ACTIVITY
Transcribe exactly, and only, the lines from the one with "The width and" through the end of the records below, including both of those lines. Skip all pictures.

RECORDS SHOWN
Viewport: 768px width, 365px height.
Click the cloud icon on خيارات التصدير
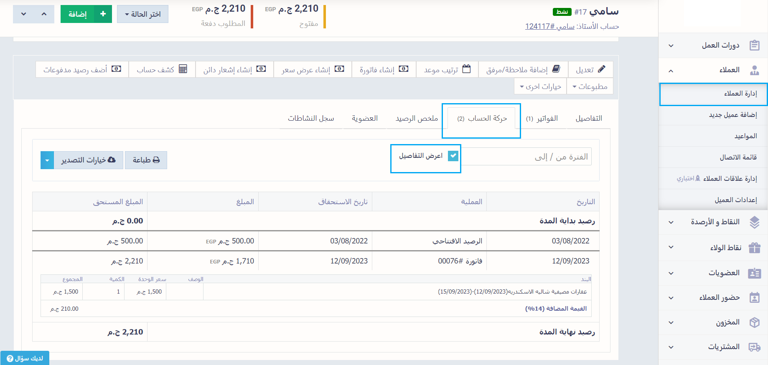(x=112, y=160)
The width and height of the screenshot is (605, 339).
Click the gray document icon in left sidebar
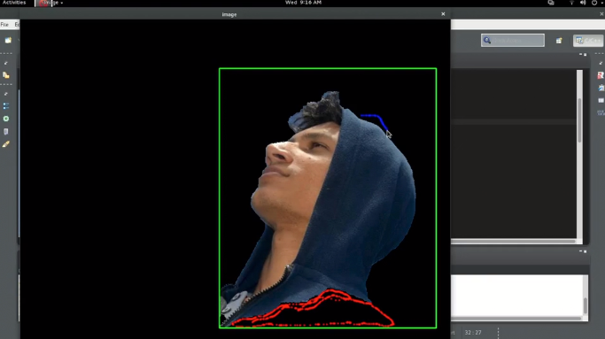pyautogui.click(x=6, y=132)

ANSWER TO THE EXERCISE
The width and height of the screenshot is (605, 339).
Click the gray document icon in left sidebar
pyautogui.click(x=6, y=132)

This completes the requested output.